→ Objetivo do exercício: Retorne, sem nenhuma alteração, o trecho do texto sobre o Fusca no rali que vai de "A ideia inicial" até "Clayton em pé.", inclusive.

A ideia inicial de Clayton Consiglio era participar do rali com o seu Land Rover Defender, mas no segundo briefing dos pilotos ele teve a ideia de ir de Fusca na categoria 4×2. O Fusca valentão foi para a grande aventura e o Land Rover ficou guardadinho na garagem…
Com o número de inscrição 353 e pilotado por Clayton Consiglio, tendo como navegador Emerson Lehmann, ex-dono do carro, o Fusquinha enfrentou 6.600 km de estradas nos quatro países do Mercosul — Argentina, Brasil, Paraguai e Uruguai. Por isso o motor original 1200 foi substituído por um 1600 novo para empurrar o Fusca com mais força e velocidade. Vamos conferir como foi esta aventura através de seu diário de bordo. Na foto de abertura o Emerson está agachado e Clayton em pé.
A largada de cada etapa do rali era feita pela ordem da numeração dos carros. O Fusca recebeu o sugestivo número 353 em homenagem ao “Herbie”, aquele herói da série de filmes dos Estúdios Disney iniciada com o icônico filme de 1968 “Se meu Fusca falasse” (“The Love Bug”, seu título original em inglês) que trazia nas portas o número 53. Com isto o Fusca era o último a largar em cada etapa.

→ Os dados:
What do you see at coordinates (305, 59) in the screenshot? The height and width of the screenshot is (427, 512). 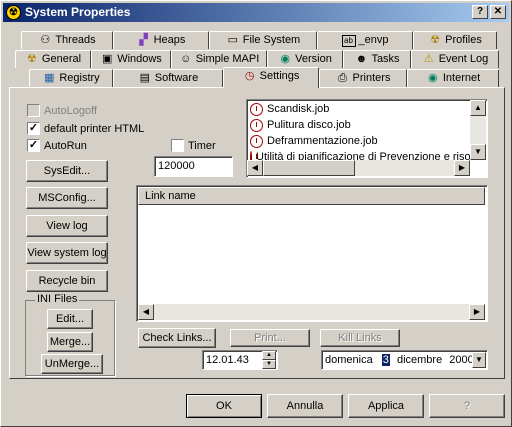 I see `tab-version: ◉ Version` at bounding box center [305, 59].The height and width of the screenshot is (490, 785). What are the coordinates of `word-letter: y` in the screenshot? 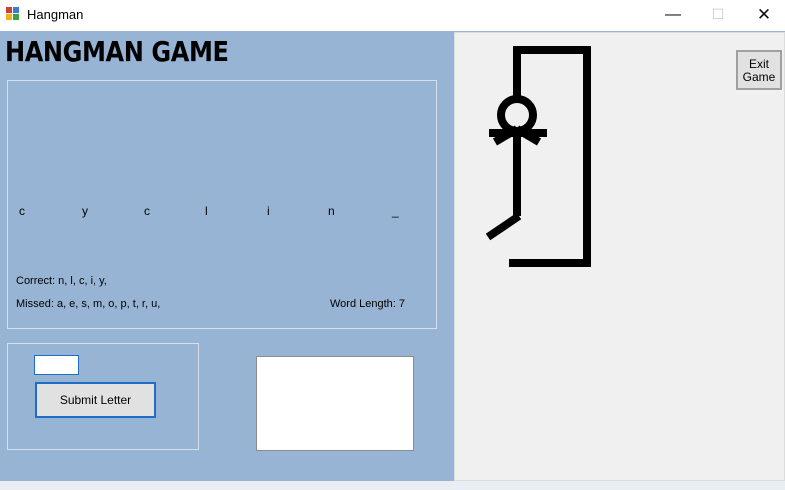 It's located at (85, 211).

→ Resposta à tarefa:
A ideia inicial de Clayton Consiglio era participar do rali com o seu Land Rover Defender, mas no segundo briefing dos pilotos ele teve a ideia de ir de Fusca na categoria 4×2. O Fusca valentão foi para a grande aventura e o Land Rover ficou guardadinho na garagem…
Com o número de inscrição 353 e pilotado por Clayton Consiglio, tendo como navegador Emerson Lehmann, ex-dono do carro, o Fusquinha enfrentou 6.600 km de estradas nos quatro países do Mercosul — Argentina, Brasil, Paraguai e Uruguai. Por isso o motor original 1200 foi substituído por um 1600 novo para empurrar o Fusca com mais força e velocidade. Vamos conferir como foi esta aventura através de seu diário de bordo. Na foto de abertura o Emerson está agachado e Clayton em pé.